Roddick knew what he was doing last year when, disconsolate, he boarded his flight out of Paris following a dispiriting loss in the first round of the French Open. He immediately joined forces with Brad Gilbert, Agassi's old coach, and straight away began winning tournaments at a startling rate.

For almost six months last year he could do little to convince people he was anything other than a credible successor to Sampras and Agassi. He won at Queen's, where he held on to his title last week, again at Indianapolis, then won the Masters Series titles in Montreal and Cincinnati. "We were lucky that we clicked so fast," said Roddick of his coach. "I wasn't expecting that.
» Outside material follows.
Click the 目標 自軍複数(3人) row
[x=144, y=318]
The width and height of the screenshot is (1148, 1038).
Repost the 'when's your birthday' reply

I was expecting almost like a rebuilding process and then things just started happening right away and we just kind of went with it.

"Brad's thought was 'let's not focus so much on your deficiencies' as opposed to 'what you can do with your game now and take it to your opponents' weaknesses'. And so that kind of made things fresh in my mind and really excited me."

The recent win at the Queen's tournament, aided by the readjustment of his old world serving record to 153 m.p.h., was Roddick's 15th victory from his last 16 grass-court matches and while it hardly helped that his compatriot Fish was being routed 6-0, 6-3 by Federer at the same time on the grass in Halle, Roddick goes into Wimbledon with his game intact, his limber body even more powerful than before and his blonde starlet girlfriend, Mandy, in toe.

The scheduling may also help. Aside from the drive to become champion, another incentive for the American would be the date of the men's final on July 4th - American Independence Day. The last three times the final has been played on that date an American has won the title. Sampras won on Centre Court in 1999 and 1993 while 11 years before, Jimmy Connors became the 1982 champion.

If the serve holds, as it did against Ferrero in the US Open, Roddick will be frightening to meet. Reports from the various camps last September in New York were of Ferrero on the practice court at Flushing Meadow two and a half hours before the Open final with his hitting partner serving at him from three feet inside the baseline. He was, as it transpired hopelessly, trying to replicate the type of serves Roddick would use to persecute him. Meanwhile Roddick loosened up by using his racquet like a baseball bat taking monstrous cuts at the balls in an effort to hit them over the stadium fence.

His big game and the presence of the master tactician Gilbert in his corner doubtlessly give Roddick the weapons he requires to win over the next two weeks. He has also adjusted his net game and comes in more to shorten the rallies. That alone demonstrates a willingness to work in areas that are not instinctive. He's an emotional fish too, televisual, quotable and a pin-up. Tabloid fodder. He's what the Americans call a package. More of an outgoing Agassi than a lugubrious Sampras. Time and the Stars and Stripes are with him.